Chapter 7
Gordon

On Friday afternoons he taught art at an adult continuing education program in Charlotte, a forty-five-minute drive from his home, but one he gladly made. It wasn’t about the money—the sales and commissions for his sculptures provided a nice living. He genuinely liked encouraging students. Some were there pursuing a long-deferred dream, some just discovering a latent talent. Every once in a while someone came through his class who had real promise. That made him work harder, smile more.

As he exited the classroom he waved goodbye to his students and wished them a good weekend. He didn’t give much thought to what his students got up to on the weekends. He assumed that whatever they did was far more exciting than what he typically did. As he walked to the parking lot, he thought about the pretty new student in the third row, imagined asking her to have drinks on the weekend. Then he imagined her saying yes. He went a step further and let himself envision the two of them at a bar, in public, living without reproach. This, he knew, was a step too far.

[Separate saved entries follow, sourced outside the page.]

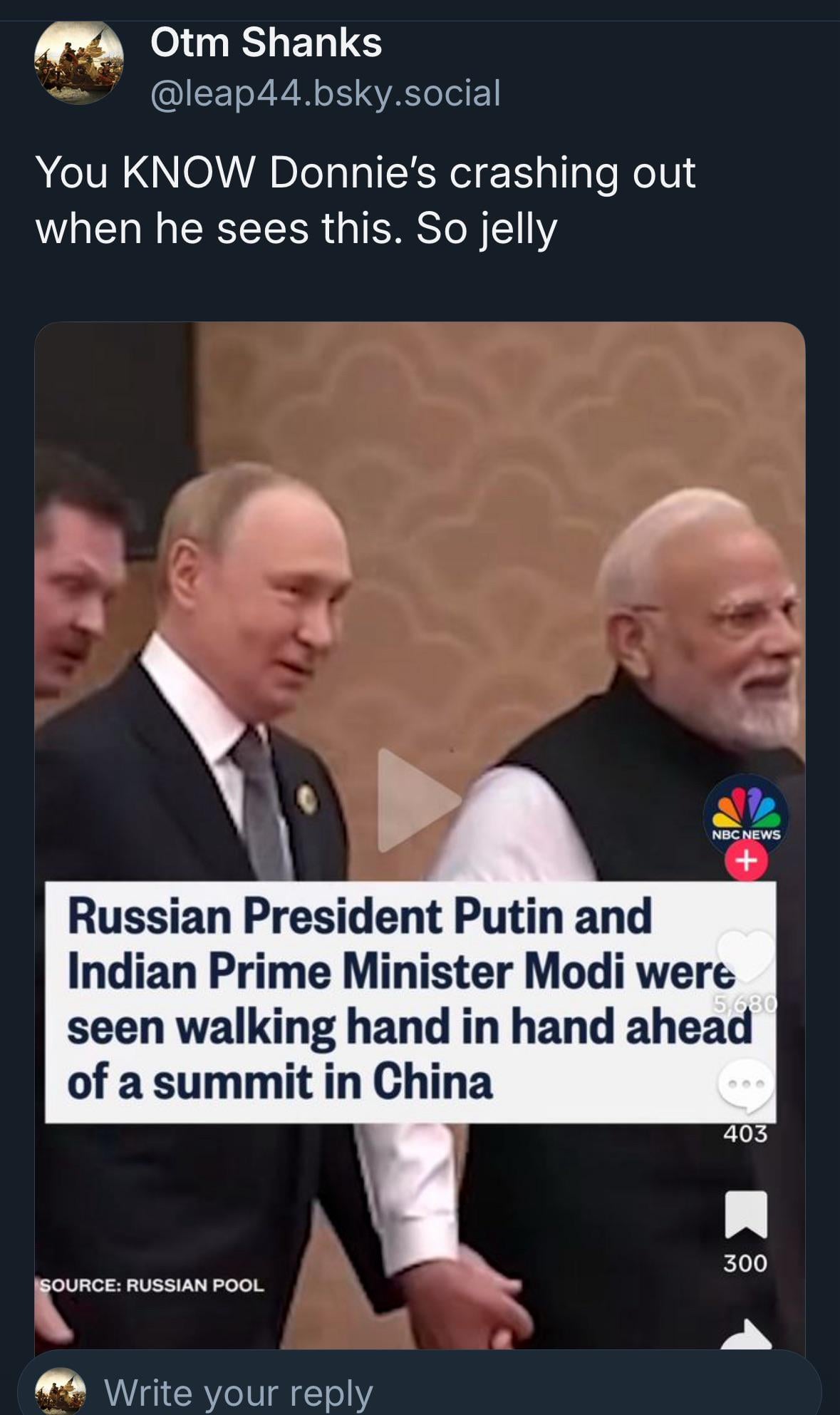Open the @leap44.bsky.social handle
Image resolution: width=840 pixels, height=1415 pixels.
click(x=326, y=93)
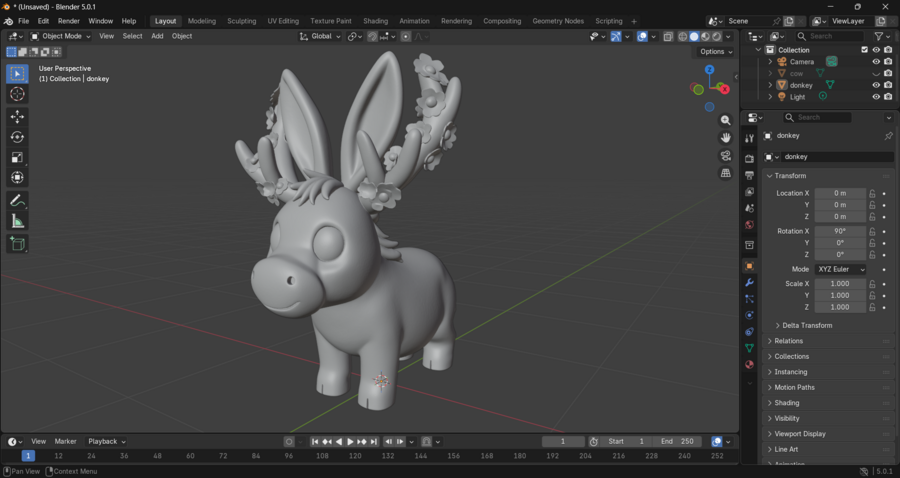
Task: Click the viewport Options button
Action: point(716,52)
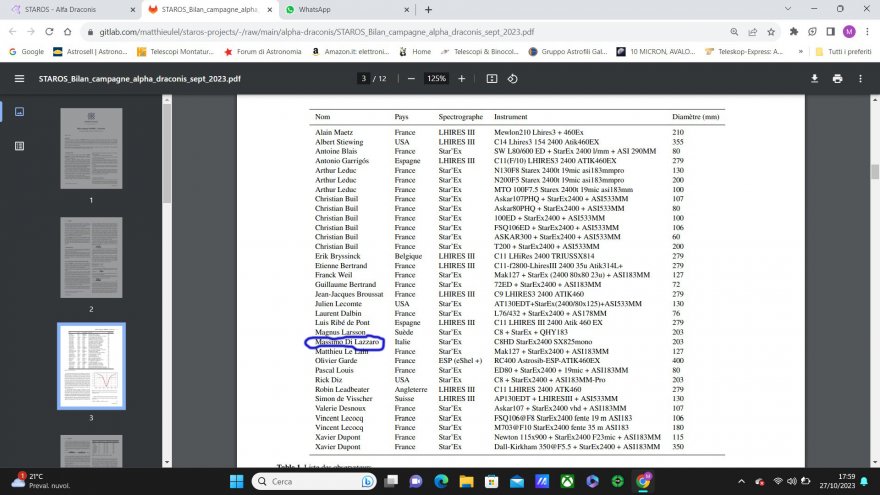Open new browser tab
The height and width of the screenshot is (495, 880).
tap(428, 9)
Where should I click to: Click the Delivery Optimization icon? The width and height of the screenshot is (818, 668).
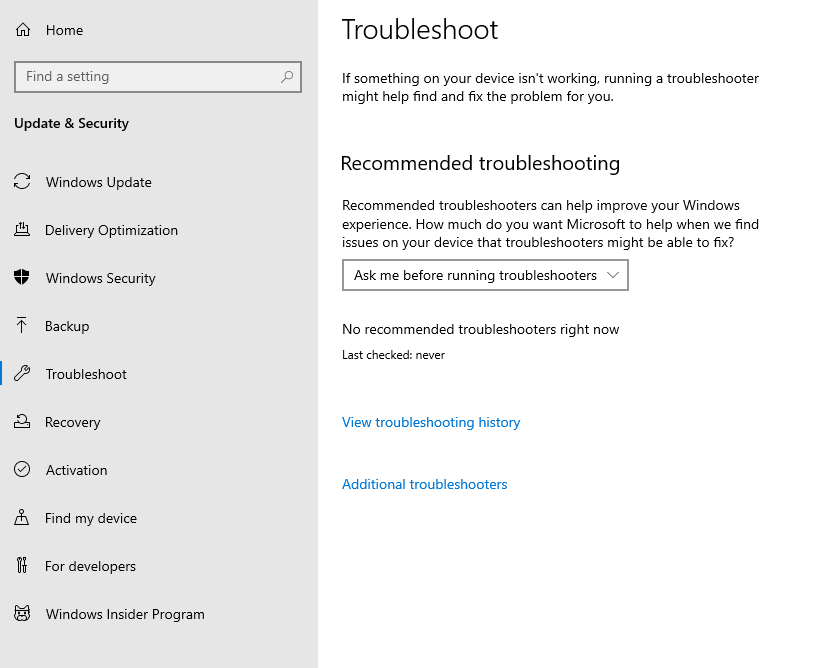22,230
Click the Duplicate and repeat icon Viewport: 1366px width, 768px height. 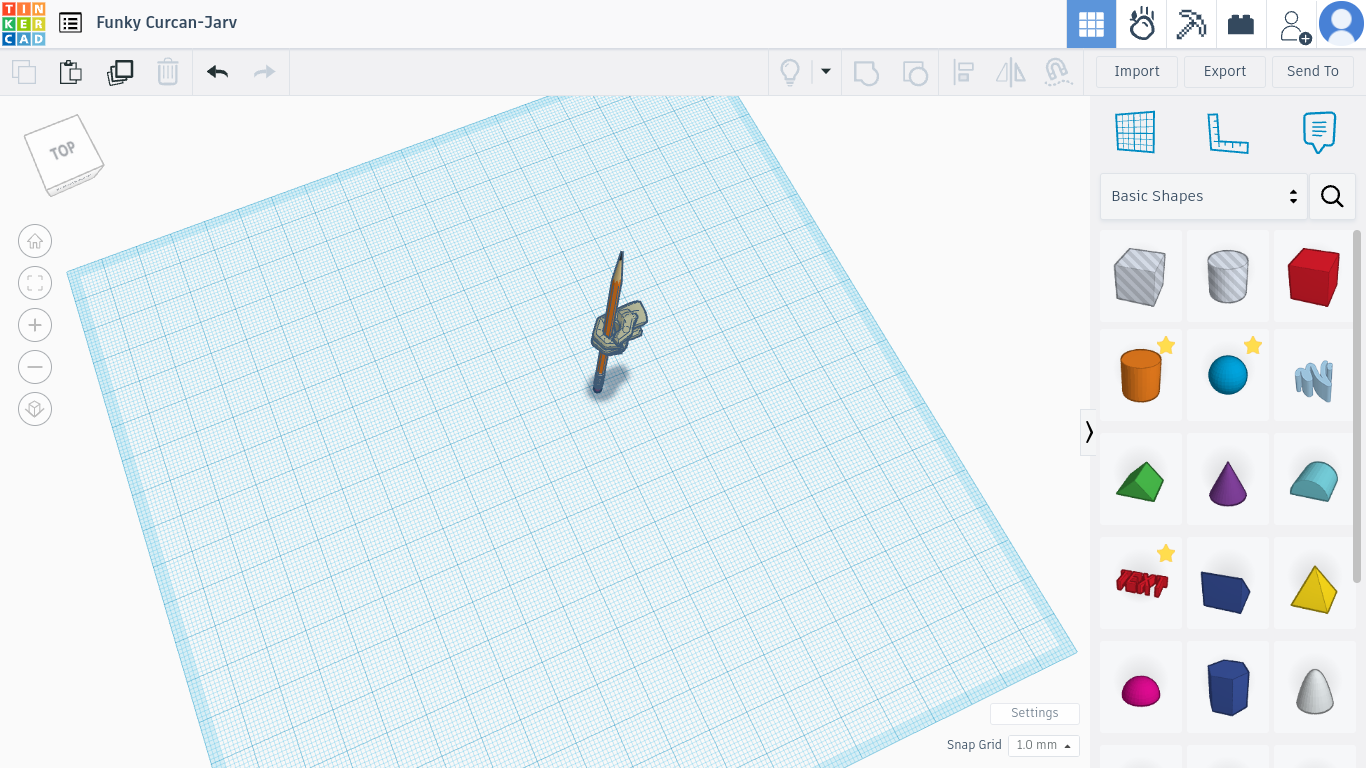(x=120, y=72)
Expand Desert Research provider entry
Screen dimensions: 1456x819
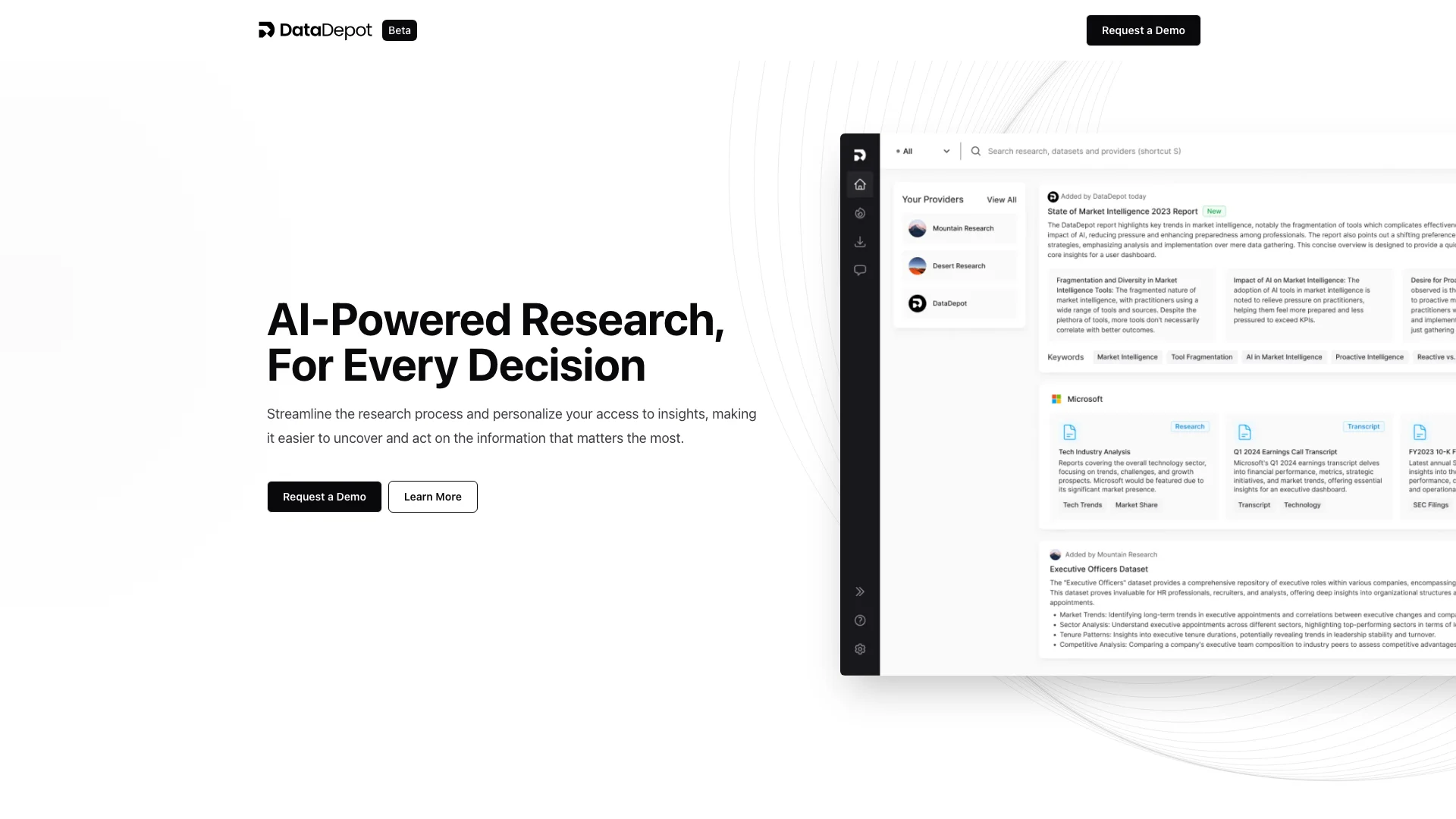click(957, 266)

When he reached the parking lot, he spotted a woman loitering near his car. He recognized her from a distance, and his reaction was immediate. His heart raced, his breath grew shallow, his blood heated. He didn’t want her to see that she had affected him, but it was too late. She was looking right at him from her position at the hood of his car, crouched and waiting to spring, those familiar yellow-brown eyes fixed on him.

He’d shifted under that gaze more than once since she started as a reporter years ago, looking for a Big Story, intent on that Big Story being him. She was a piranha, just waiting to pick his bones clean. The closer he got to her, the more he thought she did, in fact, resemble a piranha: that underbite, those oddly set eyes. She seemed like one of those people whose career was all she had, which made her desperate and therefore dangerous.

“Gordon,” Monica Allagash said as he walked within earshot.

He despised her use of his first name, as if they were familiar, friendly. He was betting she thought it would disarm him, open him up. So she could go for the kill. But this wasn’t a new game he was playing; it was a game he’d been forced to play for half of his life.

Game. Just the word took him back to that night. The kids were playing games, their shouts echoing across the dark fields.

Fresh out of college, he hadn’t been that much older than them, at times still feeling like a kid himself. He’d heard them through his open windows. It had been a mild night, the air cooling after the sun went down. Not cold but no longer hot. Perfect, really. There’d been no indication that it was anything but a normal night. He’d had no warning, no sense at all that his life was about to change forever.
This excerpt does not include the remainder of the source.